If you need further assistance, it'd be better t provide atleast a small subset or some other sample data so that the community can work with it.
I'm trying to create a formula in R, of the form
Output~Var1+Var2+Var3
For use in a model. The way it seems to work is that you give Variable name you want to predict,tilde,the variable names you want to use as predictors and then in a later argument you give the data frame containing observations of those variables. The data frame I'm using, however, has quite a few Variables in it, and I don't want to type them all out. These variables also change names relatively frequently, so it would be an effort to keep changing my code. In essence, I want to know how to write
Output~(All the variables that aren't the output)

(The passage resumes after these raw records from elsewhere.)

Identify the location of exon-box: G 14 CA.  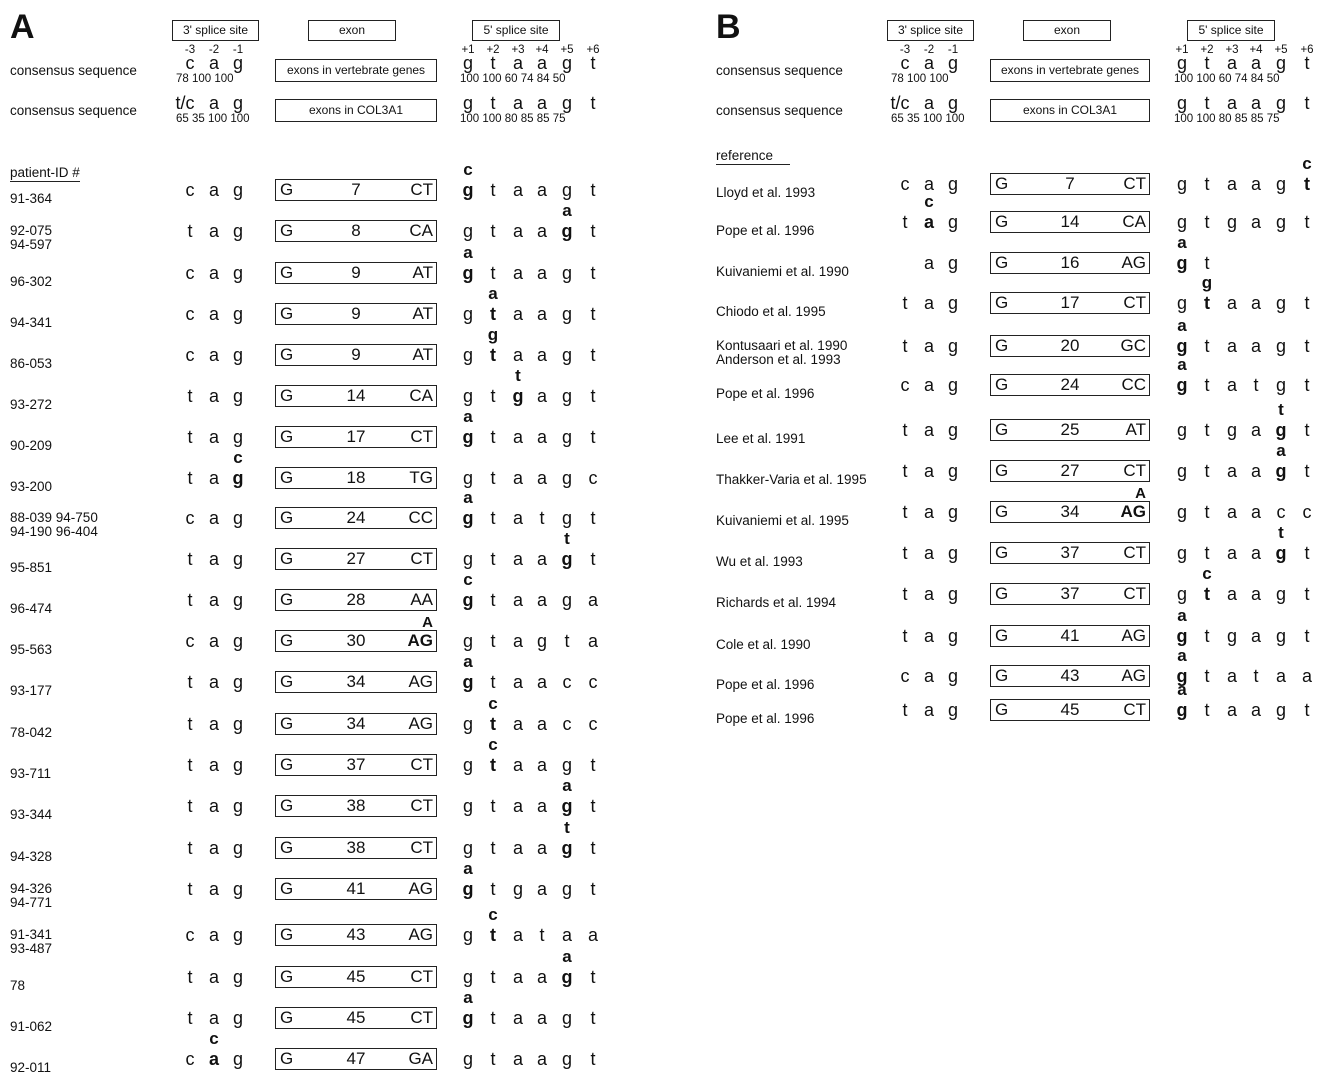
(1070, 222).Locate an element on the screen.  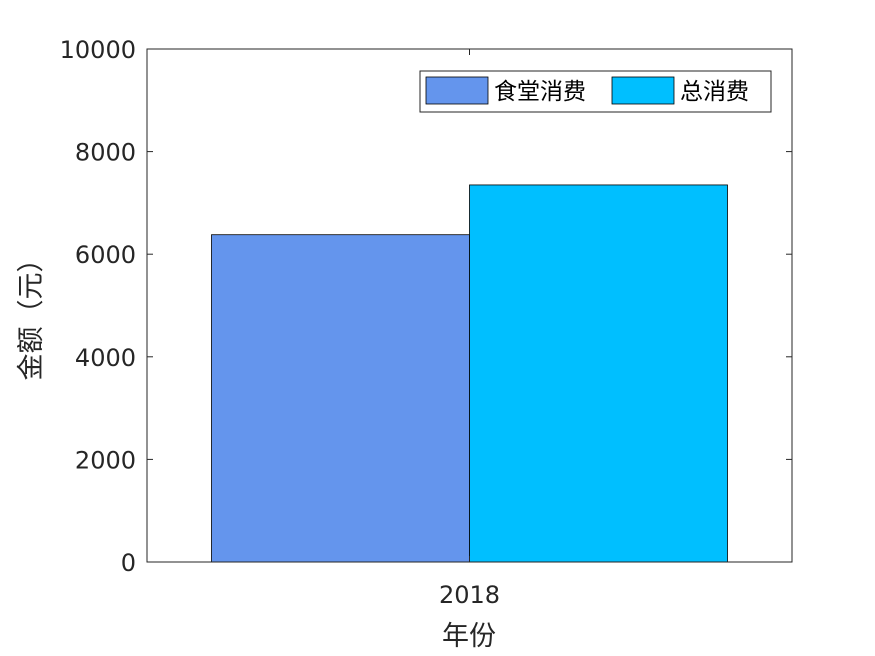
legend-label: 食堂消费 is located at coordinates (540, 92).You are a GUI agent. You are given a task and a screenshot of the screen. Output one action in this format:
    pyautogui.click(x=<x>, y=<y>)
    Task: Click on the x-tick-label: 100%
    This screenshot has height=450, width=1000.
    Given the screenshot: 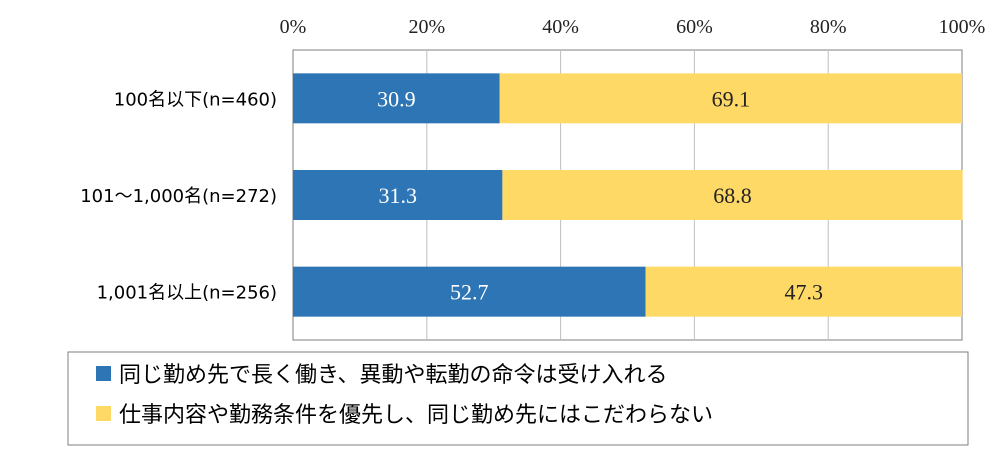 What is the action you would take?
    pyautogui.click(x=962, y=27)
    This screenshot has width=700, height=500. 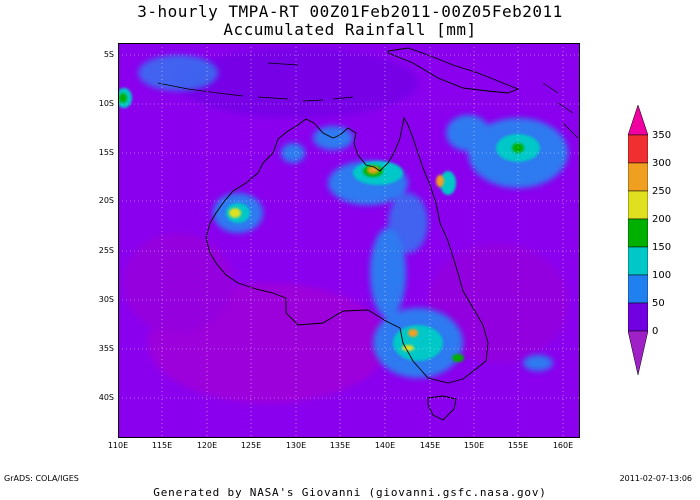 I want to click on colorbar-label-350: 350, so click(x=662, y=136).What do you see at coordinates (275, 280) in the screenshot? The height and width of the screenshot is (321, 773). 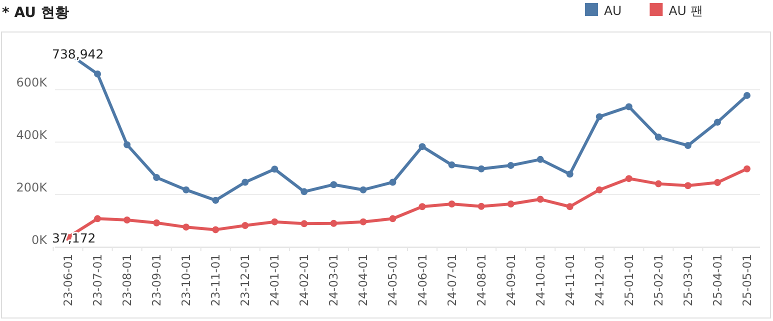 I see `x-tick-label: 24-01-01` at bounding box center [275, 280].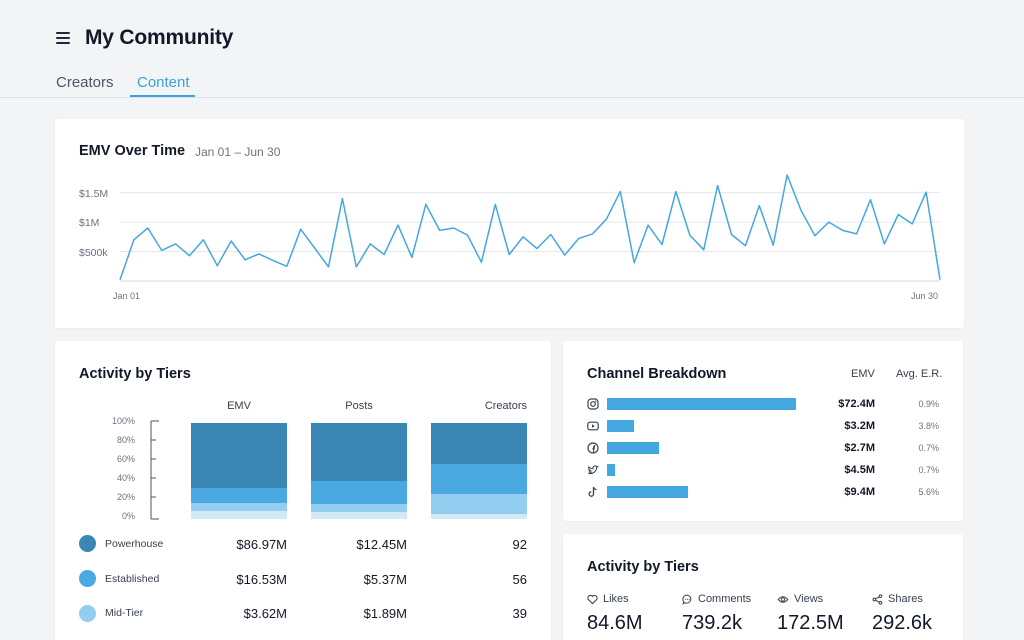 The width and height of the screenshot is (1024, 640). Describe the element at coordinates (712, 623) in the screenshot. I see `stat-value-comments: 739.2k` at that location.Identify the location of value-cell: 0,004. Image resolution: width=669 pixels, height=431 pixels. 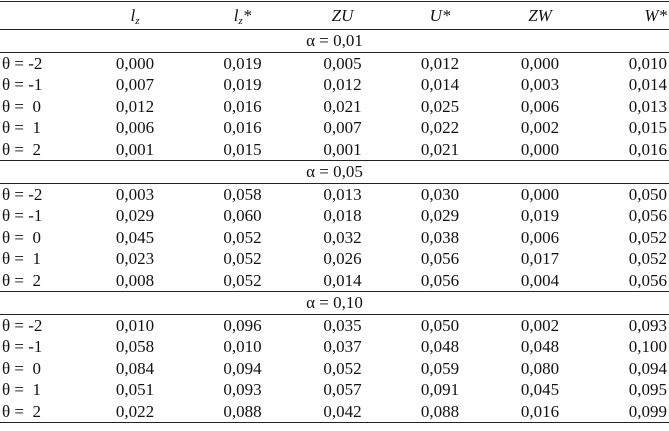
(540, 280).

Although I also need to exclude some other Variables as well.
Sorry to make it quite so clear I don't know what's going on, ?formula didn't help too much, and this isn't like any other programming or R structure I've seen before.
Thanks for any help,
N
Ah, I found a much better solution: the function
reformulate(termlabels = colnames(InputTable), response = 'Prediction')
Will create a formula from the strings you provide. Manipulate colnames as you like to dynamically choose which variables are used in the model.
Actually, the ?formula documentation provides one possible answer. It is, however, extremely 'hacky', and one of the least pleasant ways I can imagine accomplishing this
## Create a formula for a model with a large number of variables:
xnam <- paste0("x", 1:25)
(fmla <- as.formula(paste("y ~ ", paste(xnam, collapse= "+"))))
ie, you just paste toghether a string and use that as your formula.